#### Brief:
Write out the lines between the one holding "Where should I click to: Click the cloud" and the one holding "will pyautogui.click(x=943, y=8).", inclusive, reproducing them with no changes.

Rows of pointing data:
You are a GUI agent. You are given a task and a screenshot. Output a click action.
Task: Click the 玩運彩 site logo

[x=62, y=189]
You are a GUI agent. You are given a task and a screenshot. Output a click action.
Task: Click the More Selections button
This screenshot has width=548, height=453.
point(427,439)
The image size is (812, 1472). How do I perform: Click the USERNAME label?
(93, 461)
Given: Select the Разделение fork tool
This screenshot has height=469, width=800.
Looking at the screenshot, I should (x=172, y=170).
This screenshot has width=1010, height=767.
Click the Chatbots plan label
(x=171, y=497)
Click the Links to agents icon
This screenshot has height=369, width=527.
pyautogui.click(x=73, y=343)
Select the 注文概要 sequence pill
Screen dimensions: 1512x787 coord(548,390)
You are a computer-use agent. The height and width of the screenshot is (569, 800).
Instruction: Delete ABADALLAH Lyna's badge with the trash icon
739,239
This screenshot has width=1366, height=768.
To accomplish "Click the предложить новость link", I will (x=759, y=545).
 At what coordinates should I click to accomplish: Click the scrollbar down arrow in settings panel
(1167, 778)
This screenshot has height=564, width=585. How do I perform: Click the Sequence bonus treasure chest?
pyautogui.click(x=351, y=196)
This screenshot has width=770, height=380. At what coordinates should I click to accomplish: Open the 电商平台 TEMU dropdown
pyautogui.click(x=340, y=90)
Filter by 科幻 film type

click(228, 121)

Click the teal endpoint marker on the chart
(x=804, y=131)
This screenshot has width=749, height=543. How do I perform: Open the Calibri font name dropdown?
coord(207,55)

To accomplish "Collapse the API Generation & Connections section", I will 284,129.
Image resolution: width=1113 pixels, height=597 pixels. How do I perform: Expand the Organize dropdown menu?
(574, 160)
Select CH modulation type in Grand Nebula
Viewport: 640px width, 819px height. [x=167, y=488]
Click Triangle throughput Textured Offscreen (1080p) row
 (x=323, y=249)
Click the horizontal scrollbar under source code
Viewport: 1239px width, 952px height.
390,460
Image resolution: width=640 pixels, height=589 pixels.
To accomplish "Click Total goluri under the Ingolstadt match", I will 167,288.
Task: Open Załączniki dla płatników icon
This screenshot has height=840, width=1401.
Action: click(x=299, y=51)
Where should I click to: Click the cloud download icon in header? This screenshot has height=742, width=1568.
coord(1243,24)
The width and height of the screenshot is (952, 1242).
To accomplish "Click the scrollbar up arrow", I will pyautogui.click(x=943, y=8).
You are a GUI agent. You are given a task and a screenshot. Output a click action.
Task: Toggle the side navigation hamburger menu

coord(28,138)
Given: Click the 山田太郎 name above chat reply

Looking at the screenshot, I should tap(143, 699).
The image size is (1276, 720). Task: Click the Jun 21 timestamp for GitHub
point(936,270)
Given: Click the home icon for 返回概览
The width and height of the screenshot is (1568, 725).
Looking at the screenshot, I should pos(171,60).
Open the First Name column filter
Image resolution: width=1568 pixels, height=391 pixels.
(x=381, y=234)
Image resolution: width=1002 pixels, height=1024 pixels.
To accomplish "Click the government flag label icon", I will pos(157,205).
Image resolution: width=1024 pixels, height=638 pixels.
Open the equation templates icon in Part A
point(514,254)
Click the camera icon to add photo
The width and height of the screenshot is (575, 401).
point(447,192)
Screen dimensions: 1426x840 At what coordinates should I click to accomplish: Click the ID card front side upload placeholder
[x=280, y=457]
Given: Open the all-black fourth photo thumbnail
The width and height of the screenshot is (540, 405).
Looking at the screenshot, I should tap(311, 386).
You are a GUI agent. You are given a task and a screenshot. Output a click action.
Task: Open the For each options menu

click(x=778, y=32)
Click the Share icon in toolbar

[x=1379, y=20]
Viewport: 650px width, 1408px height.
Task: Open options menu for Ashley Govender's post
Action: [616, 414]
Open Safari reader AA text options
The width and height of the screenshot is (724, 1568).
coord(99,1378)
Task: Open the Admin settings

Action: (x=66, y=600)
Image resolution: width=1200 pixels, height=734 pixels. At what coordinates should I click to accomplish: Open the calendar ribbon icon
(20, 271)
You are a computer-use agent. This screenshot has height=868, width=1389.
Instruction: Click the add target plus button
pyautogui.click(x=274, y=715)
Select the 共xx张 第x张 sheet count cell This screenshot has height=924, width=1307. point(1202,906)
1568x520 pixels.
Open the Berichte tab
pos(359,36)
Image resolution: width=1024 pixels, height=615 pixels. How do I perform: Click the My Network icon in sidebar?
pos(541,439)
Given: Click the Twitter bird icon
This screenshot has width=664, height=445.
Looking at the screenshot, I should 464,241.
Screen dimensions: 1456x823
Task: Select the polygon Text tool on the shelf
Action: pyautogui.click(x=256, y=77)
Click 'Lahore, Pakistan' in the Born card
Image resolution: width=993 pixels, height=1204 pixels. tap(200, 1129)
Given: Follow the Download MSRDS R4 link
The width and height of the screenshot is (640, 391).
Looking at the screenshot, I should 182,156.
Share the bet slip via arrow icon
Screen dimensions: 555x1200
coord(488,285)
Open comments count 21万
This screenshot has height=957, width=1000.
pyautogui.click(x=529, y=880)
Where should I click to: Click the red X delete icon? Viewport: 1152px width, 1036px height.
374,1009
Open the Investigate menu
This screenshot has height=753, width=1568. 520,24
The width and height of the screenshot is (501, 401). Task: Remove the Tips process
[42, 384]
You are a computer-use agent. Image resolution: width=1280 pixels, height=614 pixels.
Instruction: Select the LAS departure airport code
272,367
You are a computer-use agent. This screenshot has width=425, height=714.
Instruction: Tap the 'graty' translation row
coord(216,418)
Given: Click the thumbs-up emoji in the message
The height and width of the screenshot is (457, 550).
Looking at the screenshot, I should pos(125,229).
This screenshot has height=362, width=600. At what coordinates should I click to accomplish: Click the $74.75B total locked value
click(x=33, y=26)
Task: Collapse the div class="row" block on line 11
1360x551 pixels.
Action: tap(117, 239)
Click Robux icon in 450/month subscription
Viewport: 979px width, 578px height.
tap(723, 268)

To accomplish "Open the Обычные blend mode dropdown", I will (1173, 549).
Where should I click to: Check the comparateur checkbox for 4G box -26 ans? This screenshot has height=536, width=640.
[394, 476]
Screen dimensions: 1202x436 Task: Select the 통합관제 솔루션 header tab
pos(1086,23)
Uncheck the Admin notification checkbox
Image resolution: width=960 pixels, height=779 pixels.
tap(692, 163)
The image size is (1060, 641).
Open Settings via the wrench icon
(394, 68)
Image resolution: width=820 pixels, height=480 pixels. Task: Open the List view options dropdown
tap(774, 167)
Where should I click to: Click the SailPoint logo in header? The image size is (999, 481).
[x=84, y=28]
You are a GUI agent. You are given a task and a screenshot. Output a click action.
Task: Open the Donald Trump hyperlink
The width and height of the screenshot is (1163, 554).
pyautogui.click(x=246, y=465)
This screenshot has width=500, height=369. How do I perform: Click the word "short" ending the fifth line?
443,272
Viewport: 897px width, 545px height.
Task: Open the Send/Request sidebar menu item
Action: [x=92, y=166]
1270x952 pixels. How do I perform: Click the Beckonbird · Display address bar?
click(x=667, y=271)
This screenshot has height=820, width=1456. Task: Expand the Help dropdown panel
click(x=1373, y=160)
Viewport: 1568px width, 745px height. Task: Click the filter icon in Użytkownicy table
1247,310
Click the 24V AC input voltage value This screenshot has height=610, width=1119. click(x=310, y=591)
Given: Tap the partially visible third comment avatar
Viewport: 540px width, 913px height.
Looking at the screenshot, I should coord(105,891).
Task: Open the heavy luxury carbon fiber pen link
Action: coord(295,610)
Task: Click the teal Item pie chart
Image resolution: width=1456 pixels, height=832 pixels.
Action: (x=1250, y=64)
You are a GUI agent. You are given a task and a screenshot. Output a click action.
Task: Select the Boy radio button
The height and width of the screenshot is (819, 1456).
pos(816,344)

#### In response:
Where should I click to: Click the cloud download icon in header? This screenshot has height=742, width=1568.
coord(1243,24)
The width and height of the screenshot is (952, 1242).
To accomplish "Click the scrollbar up arrow", I will pyautogui.click(x=943, y=8).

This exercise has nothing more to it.